Pat's Clock Boy Edition of 'Happy Days Are Here Again'

Freedom of speech is alive and well in the state of Texas. Yesterday, a judge threw out a frivolous lawsuit filed by clock boy against Glenn and TheBlaze. If you'll remember, Ahmed Mohamed took a clock project to school which closely resembled a bomb. Glenn and crew had originally supported Ahmed --- until they saw the clock themselves.

"We reported it, and we reported it accurately on this program. And yesterday, the judge threw that case out," Glenn said.

In celebration, co-host Pat Gray gave a screeching, clock boy rendition of Happy Days Are Here Again.

Enjoy this complimentary clip from The Glenn Beck Program:

Below is a rush transcript of this segment, it might contain errors:

GLENN: Hello, America. And welcome to the Glenn Beck Program. We are waiting now for a news conference with president-elect Trump on this -- the latest on this back and forth with Russia. We have spent two hours talking about it today, trying to look at it logically. We can't make heads or tails of this. It doesn't ever lead anyplace good. And we don't buy into all the stuff that it says about Donald Trump. We'll see what he has to say and see if he can bring any reason to any of this. As he comes out, we will do that. Also, I understand we have some good news. We'll get to there, right now.


PAT: Yeah, we're waiting for the Donald Trump press conference here which is coming up in a second. But first, we got some really good news before we get to that.

GLENN: May I read -- this is from the court yesterday.

On this day, court considered the anti-SLAPP motion to dismiss, motion to dismiss by defendants, TheBlaze Inc and Glenn Beck collectively, TheBlaze parties, pursuant to Chapter 27 -- blah, blah. After considering the motion to dismiss any responses and replies thereto, any supporting or official affidavits -- blah, blah, blah -- the motion to dismiss is granted.

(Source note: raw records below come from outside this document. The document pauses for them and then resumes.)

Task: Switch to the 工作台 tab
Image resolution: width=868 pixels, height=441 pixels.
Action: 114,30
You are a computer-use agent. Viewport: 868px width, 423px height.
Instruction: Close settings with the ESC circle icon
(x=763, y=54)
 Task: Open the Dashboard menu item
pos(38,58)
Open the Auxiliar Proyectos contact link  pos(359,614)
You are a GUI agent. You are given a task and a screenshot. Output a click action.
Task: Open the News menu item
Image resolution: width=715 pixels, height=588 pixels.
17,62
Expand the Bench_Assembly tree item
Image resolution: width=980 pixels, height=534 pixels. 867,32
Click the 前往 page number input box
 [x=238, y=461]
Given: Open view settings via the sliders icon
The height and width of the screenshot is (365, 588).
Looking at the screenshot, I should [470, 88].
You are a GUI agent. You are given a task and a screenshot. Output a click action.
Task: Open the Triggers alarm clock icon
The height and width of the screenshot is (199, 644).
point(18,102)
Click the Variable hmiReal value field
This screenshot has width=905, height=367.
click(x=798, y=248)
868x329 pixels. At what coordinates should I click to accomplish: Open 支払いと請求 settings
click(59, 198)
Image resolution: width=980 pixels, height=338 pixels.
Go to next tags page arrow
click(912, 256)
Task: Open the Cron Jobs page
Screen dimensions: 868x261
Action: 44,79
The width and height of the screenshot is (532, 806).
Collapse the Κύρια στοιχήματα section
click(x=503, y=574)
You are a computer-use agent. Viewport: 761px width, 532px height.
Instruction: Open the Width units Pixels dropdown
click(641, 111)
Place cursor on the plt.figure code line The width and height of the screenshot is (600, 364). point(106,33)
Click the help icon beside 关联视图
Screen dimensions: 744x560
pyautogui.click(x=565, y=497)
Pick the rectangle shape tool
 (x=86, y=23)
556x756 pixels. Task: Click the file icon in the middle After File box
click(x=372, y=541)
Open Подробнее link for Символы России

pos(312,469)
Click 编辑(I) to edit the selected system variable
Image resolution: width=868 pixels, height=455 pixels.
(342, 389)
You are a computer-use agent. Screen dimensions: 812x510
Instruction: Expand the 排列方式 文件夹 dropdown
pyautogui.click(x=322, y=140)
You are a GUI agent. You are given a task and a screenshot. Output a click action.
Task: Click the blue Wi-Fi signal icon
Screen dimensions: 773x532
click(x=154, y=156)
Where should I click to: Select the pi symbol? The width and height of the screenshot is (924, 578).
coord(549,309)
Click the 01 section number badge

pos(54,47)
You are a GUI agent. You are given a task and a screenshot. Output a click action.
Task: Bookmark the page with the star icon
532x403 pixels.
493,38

Therefore, ordered, the motion to dismiss filed by TheBlaze parties is in all things granted in its entirety.

PAT: This is in the clock kid. Ahmed, the clock kid. Clockmed, we called him a few times. Allegedly, Clockmed. We allegedly --

GLENN: So this was -- so what an anti-SLAPP is in the United States -- or, I mean, in Texas, which really is the United States now, is a -- a remedy that people can take if your First Amendment rights are being questioned to stop really kind of frivolous lawsuits.

STU: Yeah, basically a frivolous lawsuit defense, allegedly.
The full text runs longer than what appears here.